Extracted records:
####
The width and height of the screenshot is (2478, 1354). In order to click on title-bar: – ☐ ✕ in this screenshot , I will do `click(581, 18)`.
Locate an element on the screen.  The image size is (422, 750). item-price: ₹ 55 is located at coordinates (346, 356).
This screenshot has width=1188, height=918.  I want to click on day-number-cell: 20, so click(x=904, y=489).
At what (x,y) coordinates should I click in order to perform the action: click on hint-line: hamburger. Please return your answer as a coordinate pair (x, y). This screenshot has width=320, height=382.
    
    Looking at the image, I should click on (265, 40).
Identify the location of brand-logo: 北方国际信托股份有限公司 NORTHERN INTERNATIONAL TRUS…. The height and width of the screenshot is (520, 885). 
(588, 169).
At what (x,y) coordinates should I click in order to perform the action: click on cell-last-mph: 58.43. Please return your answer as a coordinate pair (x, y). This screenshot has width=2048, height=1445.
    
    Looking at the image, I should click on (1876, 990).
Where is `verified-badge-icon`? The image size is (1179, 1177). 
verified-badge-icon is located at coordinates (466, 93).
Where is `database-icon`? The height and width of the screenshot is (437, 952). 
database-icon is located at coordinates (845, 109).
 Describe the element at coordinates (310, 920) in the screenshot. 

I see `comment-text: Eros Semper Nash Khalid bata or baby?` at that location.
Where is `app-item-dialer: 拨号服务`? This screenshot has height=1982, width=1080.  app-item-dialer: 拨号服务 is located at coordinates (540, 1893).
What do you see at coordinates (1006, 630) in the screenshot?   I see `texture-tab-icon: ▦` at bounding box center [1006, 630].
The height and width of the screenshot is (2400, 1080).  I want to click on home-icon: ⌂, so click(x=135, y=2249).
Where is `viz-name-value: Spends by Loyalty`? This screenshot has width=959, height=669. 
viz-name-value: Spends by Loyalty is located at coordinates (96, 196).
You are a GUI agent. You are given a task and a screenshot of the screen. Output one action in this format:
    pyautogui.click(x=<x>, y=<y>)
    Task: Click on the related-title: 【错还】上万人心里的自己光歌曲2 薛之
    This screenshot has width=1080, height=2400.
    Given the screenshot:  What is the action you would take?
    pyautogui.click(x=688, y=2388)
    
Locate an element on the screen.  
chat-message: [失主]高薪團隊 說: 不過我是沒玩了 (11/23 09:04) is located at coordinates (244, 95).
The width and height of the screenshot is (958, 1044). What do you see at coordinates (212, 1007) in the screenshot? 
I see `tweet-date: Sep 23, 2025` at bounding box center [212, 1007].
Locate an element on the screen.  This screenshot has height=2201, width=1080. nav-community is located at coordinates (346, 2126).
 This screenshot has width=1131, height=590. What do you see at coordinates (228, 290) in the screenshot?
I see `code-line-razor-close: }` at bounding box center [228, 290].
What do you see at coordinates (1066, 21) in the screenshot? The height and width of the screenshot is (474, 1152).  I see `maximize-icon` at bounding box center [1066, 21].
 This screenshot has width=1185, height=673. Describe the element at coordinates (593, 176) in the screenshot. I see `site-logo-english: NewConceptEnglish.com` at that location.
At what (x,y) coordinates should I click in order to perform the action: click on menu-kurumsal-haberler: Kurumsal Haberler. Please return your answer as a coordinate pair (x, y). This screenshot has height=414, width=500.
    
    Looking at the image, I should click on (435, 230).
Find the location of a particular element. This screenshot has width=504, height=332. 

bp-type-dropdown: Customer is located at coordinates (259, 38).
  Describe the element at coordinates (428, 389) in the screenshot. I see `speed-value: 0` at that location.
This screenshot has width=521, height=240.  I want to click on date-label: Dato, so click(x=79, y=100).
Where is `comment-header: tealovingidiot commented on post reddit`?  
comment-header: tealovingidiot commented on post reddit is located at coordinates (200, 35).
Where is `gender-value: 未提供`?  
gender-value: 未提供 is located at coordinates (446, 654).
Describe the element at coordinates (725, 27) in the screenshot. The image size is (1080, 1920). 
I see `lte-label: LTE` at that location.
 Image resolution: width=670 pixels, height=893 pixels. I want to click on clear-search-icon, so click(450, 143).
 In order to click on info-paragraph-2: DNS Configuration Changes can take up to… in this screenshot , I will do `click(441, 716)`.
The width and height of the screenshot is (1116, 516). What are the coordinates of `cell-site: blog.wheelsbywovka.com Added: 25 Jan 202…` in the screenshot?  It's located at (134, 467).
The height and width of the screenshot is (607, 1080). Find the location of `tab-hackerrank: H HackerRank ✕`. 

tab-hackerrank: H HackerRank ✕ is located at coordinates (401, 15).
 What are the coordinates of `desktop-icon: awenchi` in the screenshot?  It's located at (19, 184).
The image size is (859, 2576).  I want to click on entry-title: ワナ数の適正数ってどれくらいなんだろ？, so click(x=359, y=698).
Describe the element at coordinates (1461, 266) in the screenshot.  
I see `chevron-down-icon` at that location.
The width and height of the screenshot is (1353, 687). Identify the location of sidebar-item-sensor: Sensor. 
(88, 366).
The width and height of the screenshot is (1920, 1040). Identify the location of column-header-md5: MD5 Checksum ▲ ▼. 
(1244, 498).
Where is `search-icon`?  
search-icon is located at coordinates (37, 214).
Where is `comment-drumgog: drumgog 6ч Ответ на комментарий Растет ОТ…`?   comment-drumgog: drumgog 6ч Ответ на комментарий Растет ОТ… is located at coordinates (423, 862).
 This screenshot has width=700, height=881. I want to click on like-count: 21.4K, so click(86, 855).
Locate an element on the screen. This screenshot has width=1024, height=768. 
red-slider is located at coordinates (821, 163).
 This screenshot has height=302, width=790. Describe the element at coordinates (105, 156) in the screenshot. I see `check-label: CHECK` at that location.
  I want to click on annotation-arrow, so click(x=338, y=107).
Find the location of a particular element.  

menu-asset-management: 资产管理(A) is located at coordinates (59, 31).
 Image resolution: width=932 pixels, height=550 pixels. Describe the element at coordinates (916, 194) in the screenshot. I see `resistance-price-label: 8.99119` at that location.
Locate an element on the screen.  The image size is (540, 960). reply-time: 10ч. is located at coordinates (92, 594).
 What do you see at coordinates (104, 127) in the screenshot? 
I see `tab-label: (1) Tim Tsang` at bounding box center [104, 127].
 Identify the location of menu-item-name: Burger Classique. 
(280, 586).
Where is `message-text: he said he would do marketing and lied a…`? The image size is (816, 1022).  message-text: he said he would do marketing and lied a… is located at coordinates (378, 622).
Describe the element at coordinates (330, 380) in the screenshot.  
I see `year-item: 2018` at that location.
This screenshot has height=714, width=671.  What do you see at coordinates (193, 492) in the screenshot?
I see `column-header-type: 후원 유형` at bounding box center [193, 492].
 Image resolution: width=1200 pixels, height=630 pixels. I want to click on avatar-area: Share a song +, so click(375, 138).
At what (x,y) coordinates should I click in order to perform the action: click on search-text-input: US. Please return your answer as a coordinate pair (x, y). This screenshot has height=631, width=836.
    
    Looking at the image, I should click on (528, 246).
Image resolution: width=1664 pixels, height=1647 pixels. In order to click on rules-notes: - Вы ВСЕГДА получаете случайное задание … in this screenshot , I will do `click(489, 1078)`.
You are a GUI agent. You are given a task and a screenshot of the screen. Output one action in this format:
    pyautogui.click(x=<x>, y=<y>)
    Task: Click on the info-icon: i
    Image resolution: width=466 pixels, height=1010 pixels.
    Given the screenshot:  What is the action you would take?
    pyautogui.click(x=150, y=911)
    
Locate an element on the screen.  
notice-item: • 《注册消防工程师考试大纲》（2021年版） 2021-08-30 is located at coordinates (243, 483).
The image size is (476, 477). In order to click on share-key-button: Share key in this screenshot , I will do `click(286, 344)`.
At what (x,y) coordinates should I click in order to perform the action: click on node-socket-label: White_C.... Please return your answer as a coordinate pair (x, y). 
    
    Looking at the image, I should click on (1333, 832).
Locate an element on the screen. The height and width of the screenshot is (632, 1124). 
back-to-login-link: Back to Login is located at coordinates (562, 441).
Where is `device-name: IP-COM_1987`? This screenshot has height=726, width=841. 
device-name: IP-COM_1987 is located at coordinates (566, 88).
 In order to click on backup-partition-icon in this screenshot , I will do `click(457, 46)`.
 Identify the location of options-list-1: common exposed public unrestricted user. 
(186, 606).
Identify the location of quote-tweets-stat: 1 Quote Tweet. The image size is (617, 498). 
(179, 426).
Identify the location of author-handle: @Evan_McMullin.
####
TO DO: Format the listing as a Markdown table with the columns Row and Line, starting with its first line and going on through the line that contains "coordinates (346, 356).", both included. Number each row and leave out blank lines.

SOLUTION TO THE PROBLEM:
| Row | Line |
|---|---|
| 1 | The width and height of the screenshot is (2478, 1354). In order to click on title-bar: – ☐ ✕ in this screenshot , I will do `click(581, 18)`. |
| 2 | Locate an element on the screen.  The image size is (422, 750). item-price: ₹ 55 is located at coordinates (346, 356). |